Generated by summarytools 1.0.1 (R version 4.2.2)
2023-04-08

Tidy Data

Immediately, I noticed that arrival dates are separated into three columns (year, month, day). Let’s mutate these columns in order to graph it later on.

Code
#recode month characters to numeric
month_hotel<-raw_hotel%>%
  mutate(tidy_arrival_date_month = case_when(
  arrival_date_month == "January" ~ 1,
  arrival_date_month == "February" ~ 2,
  arrival_date_month == "March" ~ 3,
  arrival_date_month == "April" ~ 4,
  arrival_date_month == "May" ~ 5,
  arrival_date_month == "June" ~ 6,
  arrival_date_month == "July" ~ 7,
  arrival_date_month == "August" ~ 8,
  arrival_date_month == "September" ~ 9,
  arrival_date_month == "October" ~ 10,
  arrival_date_month == "November" ~ 11,
  arrival_date_month == "December" ~ 12)
)

#create new arrival date column
arrival_date_hotel<-month_hotel%>%
  mutate(arrival_date = make_date(arrival_date_year, tidy_arrival_date_month, arrival_date_day_of_month))

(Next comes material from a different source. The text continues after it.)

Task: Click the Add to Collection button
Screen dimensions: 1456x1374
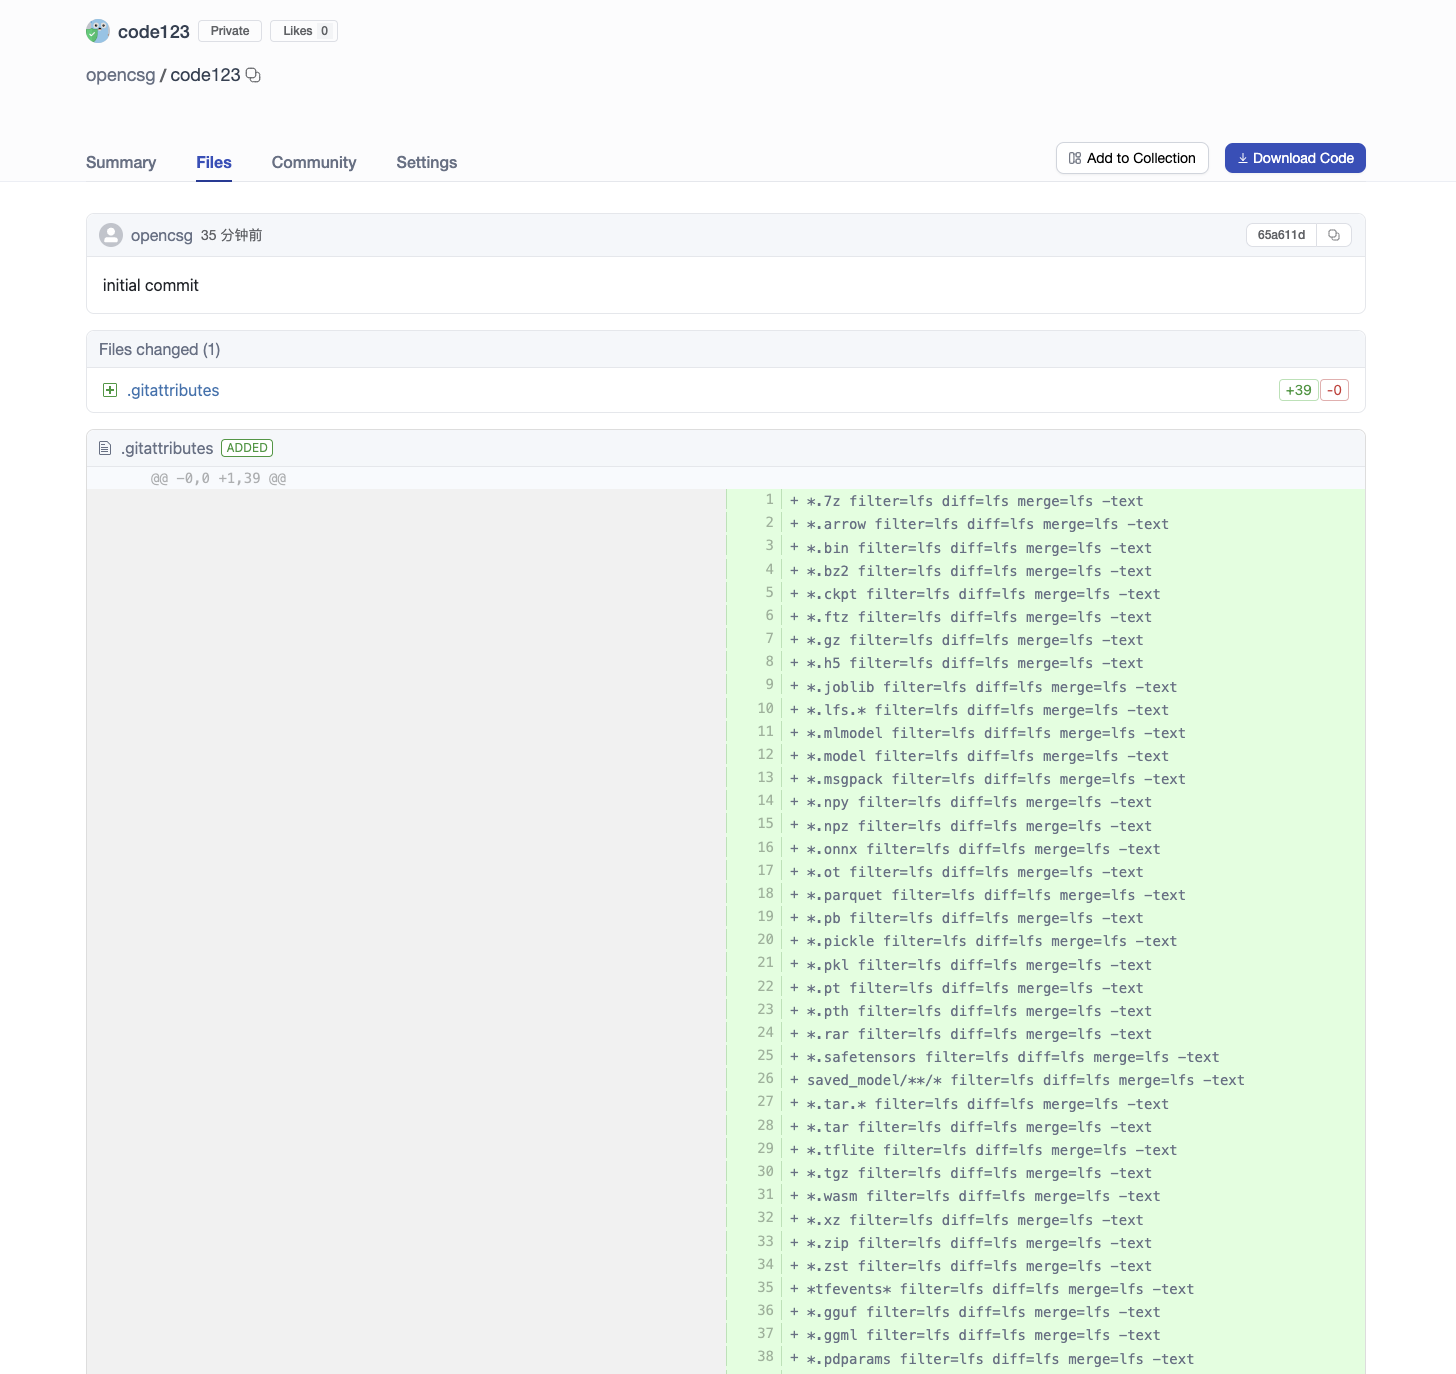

#create new total bookings per arrival date column
tidy_time_hotel<-arrival_date_hotel%>%
  mutate(month=floor_date(arrival_date,unit="month")) %>%
  group_by(arrival_date, hotel) %>%
  summarise(n=n()) %>%
  ungroup()

#pivot_longer adults, child, babies

people_hotel <-pivot_longer(raw_hotel, col = c("adults", "children", "babies"),
                 names_to="Person",
                 values_to = "Person Number",
                 values_drop_na = TRUE)

#arrival date sanity check
tidy_time_hotel
Code
#adult, child, baby sanity check
people_hotel

Time Dependent Visualization

Now that our data is tidy, I chose to graph the number of bookings per hotel type over time according to arrival date. I choose a line graph because it gives a granular perspective of each booking and date.

Code
time_hotel <- tidy_time_hotel %>%
  ggplot(aes(arrival_date,n,col=hotel))+
  geom_line()+
  scale_x_date(NULL, date_labels = "%b %y",breaks="2 months")+
  scale_y_continuous(limits=c(0,500))+
  labs(x="Arrival Date",y="# of bookings", title = "Hotel Booking Arrival Dates over Time")+
  theme(axis.text.x=element_text(angle=90))

time_hotel

Visualizing Part-Whole Relationships

I wanted to graph the breakdown of adult, child & babies for city vs. resort bookings below. I don’t think the quantities are accurately represented though.

Code
bar_hotel <- people_hotel %>%
ggplot(mapping = aes(x = hotel, fill = Person), position = "fill") + 
  geom_bar() +
   labs(x="Hotel Type",y="# of Bookings", title = "Occupants of Hotel Rooms by Type")

bar_hotel